PACE unimpressed by Ukraine’s efforts to fight corruption
The Parliamentary Assembly of the Council of Europe [PACE] recently adopted its Resolution “Corruption as a Threat to the Rule of Law”. Ukraine is mentioned more than once and not in a positive light.
The state system in Ukraine remains steeped in corruption. The PACE used the Transparency International Corruption Perception Index to draw up its own perception index from among members of the Council of Europe. Ukraine is in bottom place, below Albania, Azerbaijan and Russia. According to the survey even those Ukrainians who have not personally suffered as the result of corruption are convinced that corruption is rampant.

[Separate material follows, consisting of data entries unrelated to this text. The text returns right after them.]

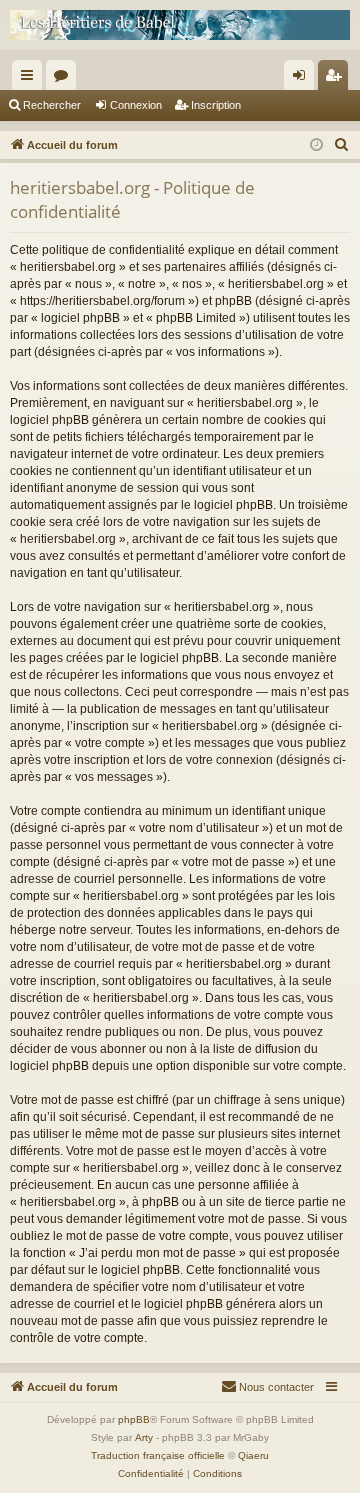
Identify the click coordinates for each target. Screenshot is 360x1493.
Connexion (136, 105)
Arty (144, 1437)
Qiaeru (253, 1455)
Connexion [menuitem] (303, 79)
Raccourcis (31, 79)
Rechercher (52, 105)
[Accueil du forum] (180, 25)
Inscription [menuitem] (337, 79)
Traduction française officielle (158, 1455)
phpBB (134, 1419)
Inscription (216, 105)
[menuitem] (342, 145)
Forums (65, 79)
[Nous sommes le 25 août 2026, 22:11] (316, 145)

Mailis Reps, the author of the Resolution told the Deutsche Welle Ukrainian Service that although Yanukovych made the fight against corruption one of the slogans in his presidential campaign, there has been no particular progress over the last few years.
She says that certain legislative efforts can be seen and that the fact that the existence of corruption is acknowledge is already a big step. On the other hand, there is virtually no evidence of practice measures.
As well as habitual trivial corruption where bribes are paid to the police, doctors, court staff, etc, in Ukraine and throughout Eastern Europe, corruption is also typical based on connections. She believes that this comes from Soviet times, but that Ukrainian politicians have this in mind when they promise to fight corruption, but rather bribe-taking.
Mailis Reps says that she concentrated her report on how corruption affects rule of law. She stresses that corruption can undermine the foundations of the court system, the Prosecutor’s Office’s activities as well as the public’s believe in law.
She says that there must be decent salaries for court staff, police, the tax administration and there must be a real risk of losing your salary and your pension if you are caught taking a bribe.
However she believes that the main motivating force would be personal example from MPs. They must begin with themselves and stop feeling above the law. She is convinced that the political initiative to fight corruption must come from parliament.